One of the most common topics I am asked to explain to my clients and speak on to new businesses is all the different types of entities that are available and which one should you select for your business. In this article I will discuss the differences between the main entity types sole proprietorships, general partnerships, limited liability companies and corporations.
Probably the most common and simplest way to operate as business is as a sole proprietorship. If you start up a business that has only one owner and you do not pick any other type of entity then you are deemed to be a sole proprietor. That is because there are no formal filing requirements or fees to pay if you want to be a sole proprietor. You don’t have to draft up any written agreements to become one you just start up your business, and it is deemed a sole proprietorship.
However, since you pay nothing to become one, there are not many benefits to being a sole proprietor. You as the owner are 100% liable for all the debts and obligations of the business. The business is taxed simply as part of your personal tax returns and management is vested in the sole owner of the company.
A general partnership at its simplest can be seen as a sole proprietorship that just has more then one owner. So in that respect is it the same in that there is no formal fling requirements and no written agreement required to become one. Like a sole proprietorship, the owners are all liable for the debts and obligations of the company. The twist is that each partner is jointly and severably liable for all the obligations of the partnership. That means a person suing the partnership can choose to collect from any partner and does not have to collect an equal amount from each partner.
A general partnership is different from a sole proprietorship however in that there is a more formal management structure. Each partner has an equal vote unless they agree otherwise. Each partner can also bind the partnership, even if the other partners do not approve of a transaction. Since a single partner can bind the partnership, picking the right partner to work with becomes critical. Also a partner cannot sell his or her interest without the consent of the other partners.
As to tax matters, the partnership is not seen as a separate entity. For that reason the profits and losses flow equally to the partners.
By default, there is an oral partnership agreement consisting of all the agreed upon terms and conditions unless the partners enter into a written agreement. However, I always try to encourage my clients to enter into a written partnership agreement. Many times you may think you and your partner are in agreement as to the main points of the partnership. However, when partners try and reduce their agreement to writing they find out that the other side may not have the same understanding as to how the business is to operate.

* [Data lines]:
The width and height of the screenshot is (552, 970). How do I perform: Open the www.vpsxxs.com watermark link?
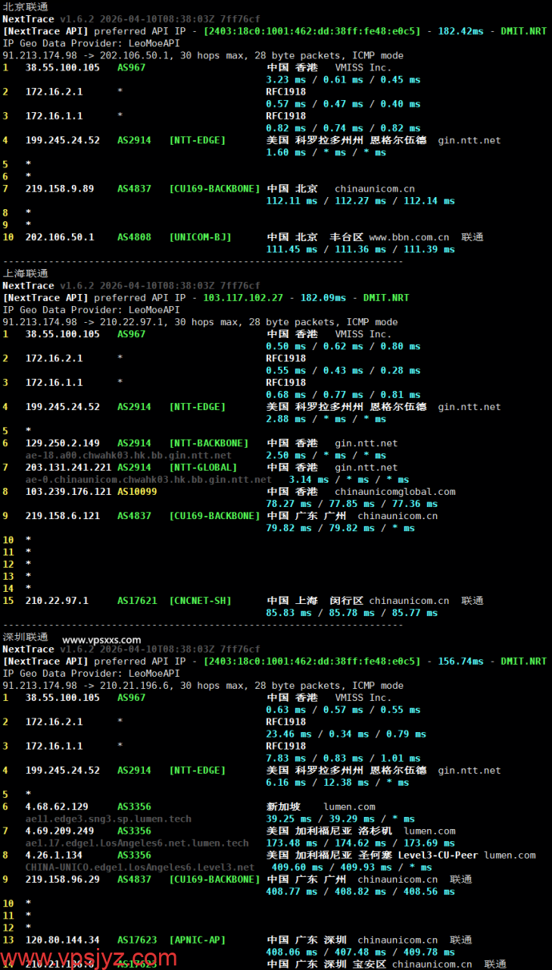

* [Set problem 1]:
In the article on business entity types, what must a partner in a general partnership obtain before selling his or her interest?
* [Set problem 2]:
Carry the article on business entity types forward from its final paragraph with the next passage.

* [Final result 1]:
The consent of the other partners.

* [Final result 2]:
This is the first of our entities that is recognized as a separate entity in the eyes of the law distinct from its owners. The corporation is recognized as perpetual in that it continues to exist in spite of the death of an owner or the fact that the ownership in the corporation is bought and sold.
There are specific filing requirements for creating a corporation. The corporation must file articles of incorporation in the state of incorporation with the Secretary of State and pay fees in order to have the right to call itself a corporation. The main benefit to the owners is that the corporation, and not the owners, is liable for the debts and obligations of the business (putting aside the issue of personal guarantees).
The corporation has a much more formal structure and set of procedures. The owners of the corporation elect a board of directors that control policy and major decisions for the corporation. Officers elected by the board of directors handle day to day operations for the corporation. There are specific formalities that must be observed such as properly forming the corporation with bylaws and corporate minutes. In addition, the preparation of annual minutes and other formalities must be observed.
There are two types of corporations, the “C” and “S” types. By default all corporations start out as a “C” corporation. This means that the corporate profits are taxed at the corporate level and then profits are taxable to the owners if paid out as dividends. The old “double taxation” conundrum.
However, if you properly file form 2553 with the IRS, you can elect to be taxed as an “S” corporation. The benefit of being an “S” corporation is that the profits of the entity are not taxed at the corporate level, but are taxed as a pass-through to the owners as if they were in a general partnership. This gets rid of the double taxation issue and explains why most small businesses choose to make an “S” election.
Limited Liability Company:
Limited Liability Companies (“LLCs”) were adopted in the mid-1990s in order to allow for a type of hybrid entity. There was a need for businesses to be taxed on a pass through basis without having to go through all the formalities of being a corporation. So the LLC was developed as kind of merger of a partnership and corporation. I say that because the LLC provides the same type of protections for the owners like corporations in that they are not liable for the debts and obligations of the business. But, the LLC is generally taxed like a partnership and does not have all the same formal requirements of a corporation.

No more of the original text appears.